Climate Change Will Make Us Sicker And Make Our Food Less Nutritious

WASHINGTON — Climate change will likely have dramatic effects on the physical and mental health of the U.S. population, worsening everything from the quality of our food to the severity of fires and floods in populated areas, according to a report from federal agencies released Monday.

The U.S. Global Change Research Program’s assessment identifies a number of ways by which global climate change is expected to pose a direct health risk to people in the U.S. and around the world. Gina McCarthy, administrator of the U.S. Environmental Protection Agency, said the report is meant to highlight that climate is “not just about glaciers and polar bears — it’s about the health of families and our kids.”

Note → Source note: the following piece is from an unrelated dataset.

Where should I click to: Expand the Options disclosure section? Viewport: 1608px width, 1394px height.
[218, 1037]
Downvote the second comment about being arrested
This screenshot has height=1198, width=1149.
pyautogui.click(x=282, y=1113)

“Climate change endangers our health by affecting our food and water sources, the air we breathe and the weather we experience,” McCarthy told reporters Monday. “It will exacerbate certain health effects that already exist, and create new ones.”

The EPA, the Department of Health and Human Services and the National Oceanic and Atmospheric Administration produced the report, along with experts from five other federal agencies.

While much of the information in the document has been previously reported, taken together it offers a picture of how climate change is expected to affect nearly every aspect of daily life in the near future — in the vast majority of cases, for the worse.

The report notes, for example, that climate change is likely to compromise the food we eat, with higher concentrations of carbon dioxide in the atmosphere bringing down the nutritional value of crops like wheat and rice. Meanwhile, temperature and weather changes could increase the risk of foodborne illnesses like salmonella and norovirus.